Living in Taiwan, where tech companies, science parks, engineering and IT jobs, IT and the semiconductor industry is king, I do feel that it's worthwhile to reflect on why so few women enter this industry. I don't have an answer for that, but do not believe that it's because Taiwanese female students are discouraged from pursuing math and science related fields (I've met more women in scientific fields in Taiwan than in the USA, though I am not sure of the overall numbers). Certainly it is not implied to young Taiwanese women that "women are bad at math", if anything, from a culture-and-education perspective, female students are expected to be just as good at math as men. Back in the USA you can see the ripple effect of this in that a significant portion of the women you encounter in math or science related fields are Asian.
So why do so few of them enter the tech industry? I'm saying this from experience: in four and a half years of teaching classes at several tech companies, I've encountered a grand total of three - three - female engineers (I have taught women in tech companies who work in marketing, HR and other office-job, female-friendly fields, and am focusing on engineering here for a reason: it requires a different sort of training altogether from an HR professional, marketing specialist or event planner). It is not unusual to have classes made up entirely of men in those companies, or to have ten men and one woman.
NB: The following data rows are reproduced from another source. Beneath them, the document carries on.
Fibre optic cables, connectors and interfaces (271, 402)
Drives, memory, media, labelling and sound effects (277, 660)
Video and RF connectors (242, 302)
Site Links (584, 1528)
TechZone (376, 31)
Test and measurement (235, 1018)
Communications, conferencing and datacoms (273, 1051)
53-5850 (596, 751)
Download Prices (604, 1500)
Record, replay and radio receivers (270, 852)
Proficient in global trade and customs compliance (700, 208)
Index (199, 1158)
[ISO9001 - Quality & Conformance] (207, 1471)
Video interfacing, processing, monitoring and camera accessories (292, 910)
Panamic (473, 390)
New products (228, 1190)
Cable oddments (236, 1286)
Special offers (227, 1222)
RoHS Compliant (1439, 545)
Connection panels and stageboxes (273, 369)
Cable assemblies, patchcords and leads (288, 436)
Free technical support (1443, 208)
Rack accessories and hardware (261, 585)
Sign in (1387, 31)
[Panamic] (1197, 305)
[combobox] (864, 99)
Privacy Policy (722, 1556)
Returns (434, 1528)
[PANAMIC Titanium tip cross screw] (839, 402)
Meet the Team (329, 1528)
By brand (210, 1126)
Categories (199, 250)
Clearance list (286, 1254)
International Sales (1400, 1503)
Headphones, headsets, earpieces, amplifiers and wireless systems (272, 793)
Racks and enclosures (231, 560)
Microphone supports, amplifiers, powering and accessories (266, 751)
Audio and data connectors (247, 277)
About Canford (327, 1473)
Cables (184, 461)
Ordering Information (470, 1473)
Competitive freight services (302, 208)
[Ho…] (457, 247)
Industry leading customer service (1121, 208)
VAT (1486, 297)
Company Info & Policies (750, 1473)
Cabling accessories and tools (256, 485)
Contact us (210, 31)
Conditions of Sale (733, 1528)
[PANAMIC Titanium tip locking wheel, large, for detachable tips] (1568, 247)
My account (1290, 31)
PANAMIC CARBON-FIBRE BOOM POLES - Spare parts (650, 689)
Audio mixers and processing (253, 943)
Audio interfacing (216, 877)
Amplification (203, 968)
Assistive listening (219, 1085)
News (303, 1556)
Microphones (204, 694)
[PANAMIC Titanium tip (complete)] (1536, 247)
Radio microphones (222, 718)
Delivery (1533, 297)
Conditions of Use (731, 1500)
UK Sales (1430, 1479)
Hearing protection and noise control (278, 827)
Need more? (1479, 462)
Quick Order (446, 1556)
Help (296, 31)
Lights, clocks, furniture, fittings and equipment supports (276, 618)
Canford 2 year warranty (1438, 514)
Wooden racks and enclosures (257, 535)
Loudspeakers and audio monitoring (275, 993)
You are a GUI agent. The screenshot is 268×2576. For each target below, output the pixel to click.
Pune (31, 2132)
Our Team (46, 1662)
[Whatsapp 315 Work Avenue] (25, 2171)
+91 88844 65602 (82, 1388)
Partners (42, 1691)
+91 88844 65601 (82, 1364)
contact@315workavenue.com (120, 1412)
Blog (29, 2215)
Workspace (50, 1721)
I can't help but think that while women are expected to be good at hard science fields as students, that if they test into college majors that involve math or science, parents tend to push them more towards accounting or medicine, while pushing their sons into engineering. This is good for nobody: it takes away a female voice from an innovative field, it pushes women into less innovative fields (not talking about medicine here so much as accounting - one of the least innovative fields out there) which stifles female creativity, it creates a gender divide that can translate into prejudice - "there aren't many women in the tech sector" can so easily and scarily become "women aren't good in tech fields so they shouldn't take those jobs" to "As a boss, I prefer to hire men because women aren't suited to the tech sector" and suddenly, BOOM. Full-on discrimination.
And no, we are not saving Taiwan's women from famously long and arduous working hours - make no mistake, you'd feel a lot less ethically good about owning so many smart gadgets if you knew what the workers at some of these companies had to put up with in terms of work hours and expectations of workload and productivity. Accountants, especially young auditors, work just as long if not longer. I had a student once - a young auditor for a Big Four firm - fall asleep on break and snooze for a good 45 minutes because she'd been working 7am-2am every day, and sleeping three to four hours a night - it was tax season and that's what they have to do.